» **WORK TO BE COMPLETED**
Output the complete listing exactly, please, and keep the pictures out of it.

» **AVAILABLE RECORDS**

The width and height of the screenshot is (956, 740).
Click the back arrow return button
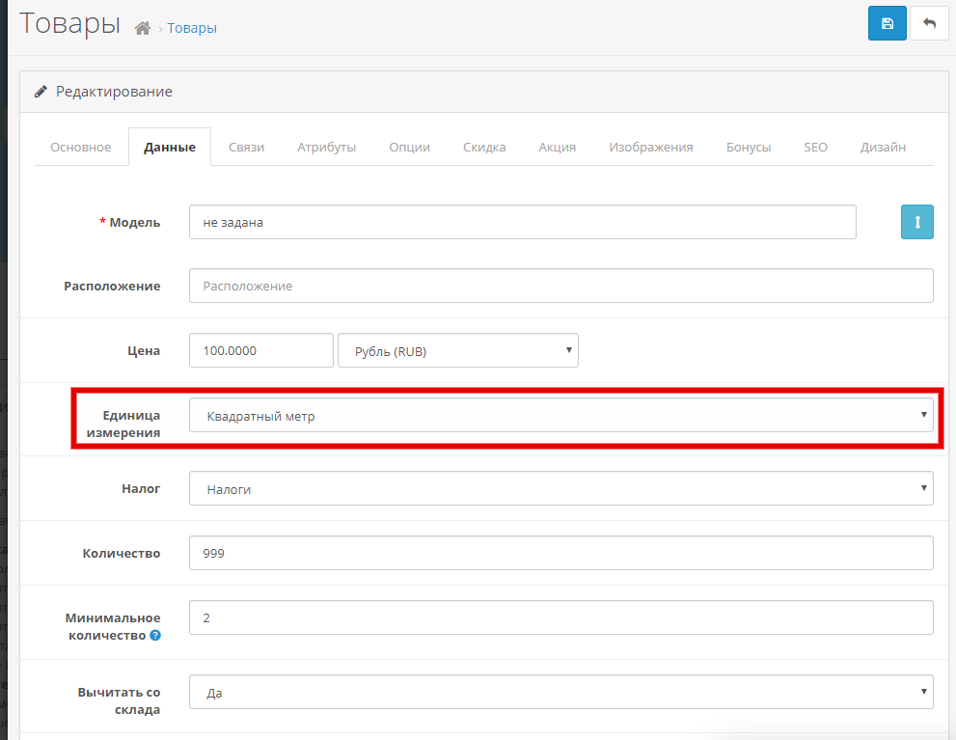[x=929, y=24]
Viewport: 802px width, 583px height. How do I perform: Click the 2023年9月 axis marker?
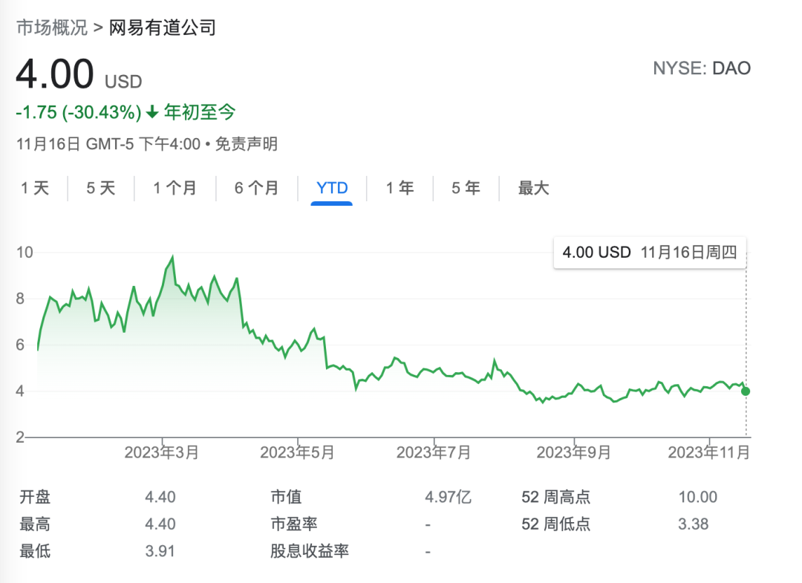tap(574, 452)
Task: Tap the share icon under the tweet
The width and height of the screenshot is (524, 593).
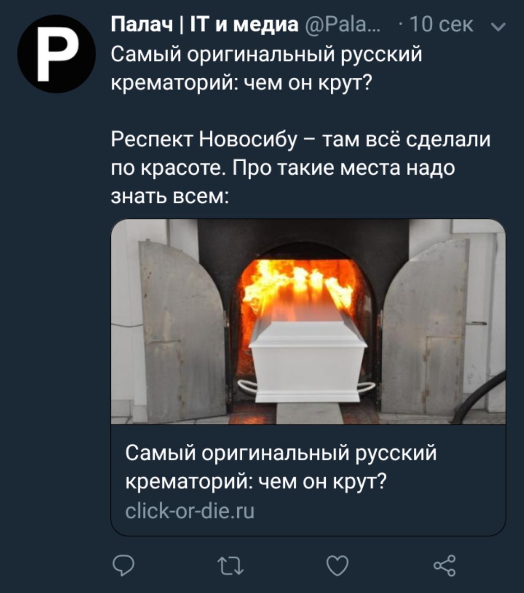Action: [444, 565]
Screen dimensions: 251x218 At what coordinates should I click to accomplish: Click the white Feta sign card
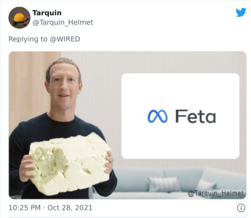(x=181, y=116)
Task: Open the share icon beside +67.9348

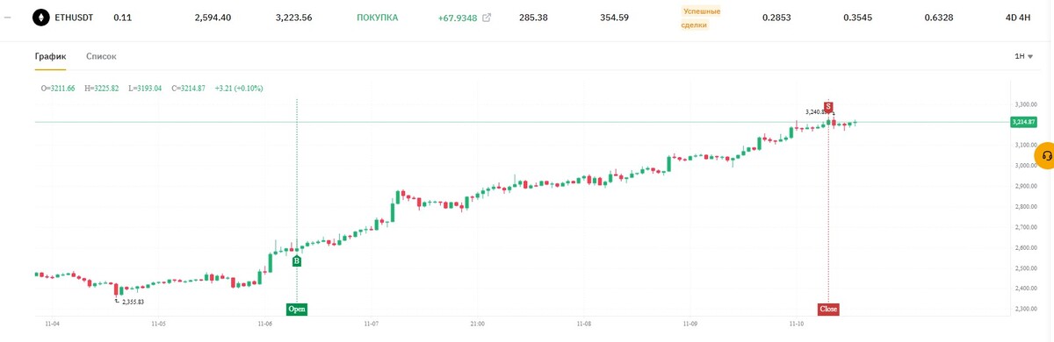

» **ANSWER AREA**
The width and height of the screenshot is (956, 740).
Click the back arrow return button
[x=929, y=24]
Viewport: 802px width, 583px height. How do I perform: Click the 2023年9月 axis marker?
tap(574, 452)
Task: Tap the share icon under the tweet
The width and height of the screenshot is (524, 593).
Action: [444, 565]
Screen dimensions: 251x218 At what coordinates should I click to accomplish: Click the white Feta sign card
(x=181, y=116)
Task: Open the share icon beside +67.9348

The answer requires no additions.